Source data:
------------
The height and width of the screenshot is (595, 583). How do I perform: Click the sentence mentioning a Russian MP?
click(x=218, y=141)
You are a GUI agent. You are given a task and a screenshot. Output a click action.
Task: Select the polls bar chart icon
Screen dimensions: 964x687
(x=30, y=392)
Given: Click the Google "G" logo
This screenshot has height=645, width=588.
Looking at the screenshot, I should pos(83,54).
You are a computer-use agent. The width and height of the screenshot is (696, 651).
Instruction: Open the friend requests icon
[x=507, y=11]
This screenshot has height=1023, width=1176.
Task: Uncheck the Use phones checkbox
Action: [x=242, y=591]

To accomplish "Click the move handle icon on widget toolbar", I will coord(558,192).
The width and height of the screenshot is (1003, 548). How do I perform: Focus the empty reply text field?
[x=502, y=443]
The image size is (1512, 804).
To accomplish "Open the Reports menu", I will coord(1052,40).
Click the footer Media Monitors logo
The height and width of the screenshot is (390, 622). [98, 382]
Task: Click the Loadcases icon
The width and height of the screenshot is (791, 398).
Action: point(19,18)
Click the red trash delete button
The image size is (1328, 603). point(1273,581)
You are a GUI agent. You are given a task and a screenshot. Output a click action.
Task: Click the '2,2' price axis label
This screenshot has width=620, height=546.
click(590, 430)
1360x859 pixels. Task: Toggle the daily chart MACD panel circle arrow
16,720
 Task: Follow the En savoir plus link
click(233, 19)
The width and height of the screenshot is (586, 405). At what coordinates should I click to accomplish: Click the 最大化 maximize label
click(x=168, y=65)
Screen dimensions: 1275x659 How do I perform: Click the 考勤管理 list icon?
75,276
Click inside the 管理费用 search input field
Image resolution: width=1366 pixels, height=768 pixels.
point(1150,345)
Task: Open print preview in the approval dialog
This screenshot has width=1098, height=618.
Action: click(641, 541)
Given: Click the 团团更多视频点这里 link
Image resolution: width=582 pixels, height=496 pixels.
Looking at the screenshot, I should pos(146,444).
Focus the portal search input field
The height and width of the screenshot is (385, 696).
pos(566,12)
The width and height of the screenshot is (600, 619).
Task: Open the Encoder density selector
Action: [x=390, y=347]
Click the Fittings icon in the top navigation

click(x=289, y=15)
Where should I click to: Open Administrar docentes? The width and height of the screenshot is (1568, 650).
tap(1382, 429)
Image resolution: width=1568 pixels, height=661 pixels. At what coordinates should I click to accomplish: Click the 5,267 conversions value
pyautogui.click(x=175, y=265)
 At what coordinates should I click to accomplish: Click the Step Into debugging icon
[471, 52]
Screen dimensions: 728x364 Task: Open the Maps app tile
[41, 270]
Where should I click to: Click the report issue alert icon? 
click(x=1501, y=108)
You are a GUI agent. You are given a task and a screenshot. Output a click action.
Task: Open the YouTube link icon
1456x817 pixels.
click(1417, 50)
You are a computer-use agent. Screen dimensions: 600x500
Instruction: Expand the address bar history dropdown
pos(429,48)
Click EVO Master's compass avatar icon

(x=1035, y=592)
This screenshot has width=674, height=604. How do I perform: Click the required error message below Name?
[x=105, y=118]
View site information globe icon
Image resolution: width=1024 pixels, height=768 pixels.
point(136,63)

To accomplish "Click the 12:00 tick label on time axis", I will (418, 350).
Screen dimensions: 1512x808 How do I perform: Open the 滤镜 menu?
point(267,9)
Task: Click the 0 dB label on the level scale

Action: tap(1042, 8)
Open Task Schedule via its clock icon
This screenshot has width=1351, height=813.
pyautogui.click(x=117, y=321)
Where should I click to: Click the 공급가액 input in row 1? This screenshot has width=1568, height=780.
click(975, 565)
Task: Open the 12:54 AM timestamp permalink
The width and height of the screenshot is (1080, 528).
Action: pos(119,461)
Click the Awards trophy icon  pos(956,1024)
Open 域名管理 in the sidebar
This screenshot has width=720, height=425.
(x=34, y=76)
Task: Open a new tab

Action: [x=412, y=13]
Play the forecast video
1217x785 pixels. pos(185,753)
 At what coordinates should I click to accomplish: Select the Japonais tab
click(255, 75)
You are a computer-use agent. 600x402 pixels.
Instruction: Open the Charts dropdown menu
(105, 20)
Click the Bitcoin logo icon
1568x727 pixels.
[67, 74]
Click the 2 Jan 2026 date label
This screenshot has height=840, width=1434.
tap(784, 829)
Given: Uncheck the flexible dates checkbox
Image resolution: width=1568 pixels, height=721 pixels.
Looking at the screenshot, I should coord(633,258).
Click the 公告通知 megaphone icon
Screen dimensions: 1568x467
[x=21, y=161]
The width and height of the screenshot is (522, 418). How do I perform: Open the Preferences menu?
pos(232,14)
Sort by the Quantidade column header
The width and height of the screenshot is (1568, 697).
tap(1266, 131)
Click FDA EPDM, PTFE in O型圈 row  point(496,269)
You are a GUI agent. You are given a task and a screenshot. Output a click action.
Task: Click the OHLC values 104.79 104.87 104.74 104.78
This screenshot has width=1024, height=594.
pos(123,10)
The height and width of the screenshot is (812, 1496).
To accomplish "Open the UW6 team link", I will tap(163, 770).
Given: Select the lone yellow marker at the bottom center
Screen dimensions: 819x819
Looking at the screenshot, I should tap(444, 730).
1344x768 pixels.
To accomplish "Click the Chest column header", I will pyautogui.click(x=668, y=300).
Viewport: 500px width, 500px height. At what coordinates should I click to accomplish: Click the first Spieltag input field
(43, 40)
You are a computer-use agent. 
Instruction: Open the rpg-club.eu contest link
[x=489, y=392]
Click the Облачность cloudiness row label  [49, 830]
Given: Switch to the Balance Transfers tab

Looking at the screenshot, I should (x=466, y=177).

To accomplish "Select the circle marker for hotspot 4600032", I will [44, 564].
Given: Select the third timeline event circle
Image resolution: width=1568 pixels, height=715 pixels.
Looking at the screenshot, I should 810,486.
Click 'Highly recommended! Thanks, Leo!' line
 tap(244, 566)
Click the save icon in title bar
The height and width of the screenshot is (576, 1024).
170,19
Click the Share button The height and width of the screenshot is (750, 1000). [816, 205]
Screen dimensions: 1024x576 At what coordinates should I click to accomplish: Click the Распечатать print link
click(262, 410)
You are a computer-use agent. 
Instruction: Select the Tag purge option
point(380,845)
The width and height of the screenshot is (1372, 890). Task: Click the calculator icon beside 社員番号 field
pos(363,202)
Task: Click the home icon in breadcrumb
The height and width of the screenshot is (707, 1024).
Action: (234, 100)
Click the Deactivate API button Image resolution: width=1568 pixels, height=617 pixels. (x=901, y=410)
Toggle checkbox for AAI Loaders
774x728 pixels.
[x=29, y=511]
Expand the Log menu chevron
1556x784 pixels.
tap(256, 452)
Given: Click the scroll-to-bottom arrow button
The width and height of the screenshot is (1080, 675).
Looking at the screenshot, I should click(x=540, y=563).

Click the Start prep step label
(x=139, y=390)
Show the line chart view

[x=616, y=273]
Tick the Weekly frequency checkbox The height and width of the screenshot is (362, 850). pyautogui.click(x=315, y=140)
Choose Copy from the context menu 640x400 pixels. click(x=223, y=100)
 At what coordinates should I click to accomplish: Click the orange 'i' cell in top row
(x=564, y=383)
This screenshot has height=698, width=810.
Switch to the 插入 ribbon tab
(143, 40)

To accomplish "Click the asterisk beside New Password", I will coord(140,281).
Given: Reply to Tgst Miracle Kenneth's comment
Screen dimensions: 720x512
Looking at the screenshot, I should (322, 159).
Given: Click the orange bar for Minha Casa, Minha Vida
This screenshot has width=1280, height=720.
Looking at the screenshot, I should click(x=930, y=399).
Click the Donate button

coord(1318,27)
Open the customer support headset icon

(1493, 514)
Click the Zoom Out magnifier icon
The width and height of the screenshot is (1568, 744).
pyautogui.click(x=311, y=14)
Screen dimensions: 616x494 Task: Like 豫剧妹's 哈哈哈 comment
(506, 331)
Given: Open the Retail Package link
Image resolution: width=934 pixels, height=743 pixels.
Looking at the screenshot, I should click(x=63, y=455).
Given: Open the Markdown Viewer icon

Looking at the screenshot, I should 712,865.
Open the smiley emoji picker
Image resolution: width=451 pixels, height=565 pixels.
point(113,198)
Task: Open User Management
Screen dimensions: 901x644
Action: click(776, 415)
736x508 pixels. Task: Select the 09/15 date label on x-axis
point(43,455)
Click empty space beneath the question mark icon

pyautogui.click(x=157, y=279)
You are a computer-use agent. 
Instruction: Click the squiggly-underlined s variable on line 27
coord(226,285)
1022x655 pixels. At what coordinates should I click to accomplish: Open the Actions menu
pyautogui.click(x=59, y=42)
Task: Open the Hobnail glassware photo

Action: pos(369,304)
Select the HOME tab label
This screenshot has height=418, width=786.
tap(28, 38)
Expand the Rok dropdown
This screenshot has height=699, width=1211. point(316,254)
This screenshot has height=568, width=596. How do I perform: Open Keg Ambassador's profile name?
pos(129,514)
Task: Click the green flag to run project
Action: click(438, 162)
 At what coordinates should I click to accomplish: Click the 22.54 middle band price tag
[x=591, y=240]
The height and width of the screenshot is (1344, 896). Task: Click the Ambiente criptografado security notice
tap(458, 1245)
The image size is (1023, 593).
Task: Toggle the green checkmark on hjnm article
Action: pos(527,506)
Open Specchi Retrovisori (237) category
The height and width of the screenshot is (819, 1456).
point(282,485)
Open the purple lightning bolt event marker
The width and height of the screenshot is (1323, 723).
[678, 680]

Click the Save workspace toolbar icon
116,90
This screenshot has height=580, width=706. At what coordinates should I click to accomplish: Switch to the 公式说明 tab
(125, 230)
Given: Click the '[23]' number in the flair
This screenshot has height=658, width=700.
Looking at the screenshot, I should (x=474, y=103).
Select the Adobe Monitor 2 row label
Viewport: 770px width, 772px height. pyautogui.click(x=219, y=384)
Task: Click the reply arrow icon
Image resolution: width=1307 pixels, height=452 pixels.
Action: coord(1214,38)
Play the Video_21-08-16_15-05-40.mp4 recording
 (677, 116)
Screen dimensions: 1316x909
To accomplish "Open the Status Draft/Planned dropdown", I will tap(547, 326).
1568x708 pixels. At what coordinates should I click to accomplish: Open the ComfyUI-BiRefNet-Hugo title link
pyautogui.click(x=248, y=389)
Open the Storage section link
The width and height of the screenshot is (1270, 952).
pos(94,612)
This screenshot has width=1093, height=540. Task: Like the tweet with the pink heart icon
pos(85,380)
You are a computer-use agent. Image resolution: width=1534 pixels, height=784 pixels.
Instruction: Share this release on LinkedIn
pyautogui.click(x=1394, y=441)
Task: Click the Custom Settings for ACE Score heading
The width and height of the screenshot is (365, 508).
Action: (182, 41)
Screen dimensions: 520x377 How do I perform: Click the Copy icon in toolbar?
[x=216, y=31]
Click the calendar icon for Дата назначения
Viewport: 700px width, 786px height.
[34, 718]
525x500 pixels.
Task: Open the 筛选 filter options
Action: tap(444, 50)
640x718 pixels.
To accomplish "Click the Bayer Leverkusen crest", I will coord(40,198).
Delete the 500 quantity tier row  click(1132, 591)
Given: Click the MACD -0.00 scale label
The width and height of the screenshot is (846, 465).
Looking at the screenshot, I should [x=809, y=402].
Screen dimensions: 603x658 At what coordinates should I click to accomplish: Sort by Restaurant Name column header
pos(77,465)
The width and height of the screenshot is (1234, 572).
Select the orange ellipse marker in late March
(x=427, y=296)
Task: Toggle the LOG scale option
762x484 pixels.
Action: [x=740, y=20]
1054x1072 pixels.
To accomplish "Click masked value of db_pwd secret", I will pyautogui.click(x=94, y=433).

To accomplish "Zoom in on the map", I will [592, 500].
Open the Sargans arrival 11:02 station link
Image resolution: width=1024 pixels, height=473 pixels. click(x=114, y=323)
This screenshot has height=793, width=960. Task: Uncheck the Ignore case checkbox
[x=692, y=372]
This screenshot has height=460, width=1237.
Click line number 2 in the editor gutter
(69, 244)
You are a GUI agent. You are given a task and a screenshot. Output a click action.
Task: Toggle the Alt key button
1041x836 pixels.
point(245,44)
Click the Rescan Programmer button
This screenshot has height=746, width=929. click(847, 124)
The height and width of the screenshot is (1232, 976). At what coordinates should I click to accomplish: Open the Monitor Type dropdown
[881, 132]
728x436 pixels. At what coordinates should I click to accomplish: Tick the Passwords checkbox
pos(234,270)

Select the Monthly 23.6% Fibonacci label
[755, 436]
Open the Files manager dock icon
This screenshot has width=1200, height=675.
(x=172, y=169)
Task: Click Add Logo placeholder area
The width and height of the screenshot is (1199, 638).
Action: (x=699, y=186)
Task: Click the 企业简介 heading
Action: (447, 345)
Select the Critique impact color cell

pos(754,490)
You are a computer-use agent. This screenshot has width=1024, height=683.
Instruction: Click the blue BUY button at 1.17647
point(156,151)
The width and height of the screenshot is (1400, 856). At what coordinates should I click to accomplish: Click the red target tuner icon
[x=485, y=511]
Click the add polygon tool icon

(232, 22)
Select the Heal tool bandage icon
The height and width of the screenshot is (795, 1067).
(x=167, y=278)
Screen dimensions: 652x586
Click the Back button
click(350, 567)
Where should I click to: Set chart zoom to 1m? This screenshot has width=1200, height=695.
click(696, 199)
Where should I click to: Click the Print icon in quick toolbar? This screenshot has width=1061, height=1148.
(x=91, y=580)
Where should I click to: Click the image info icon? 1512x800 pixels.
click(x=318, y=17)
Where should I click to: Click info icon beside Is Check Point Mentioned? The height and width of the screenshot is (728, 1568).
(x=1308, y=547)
------------
[WHAT THE TASK REQUIRES]: State how many lines in the data include the string "bottom". Nothing else belongs in the reply.

[SOLVED PROBLEM]: 2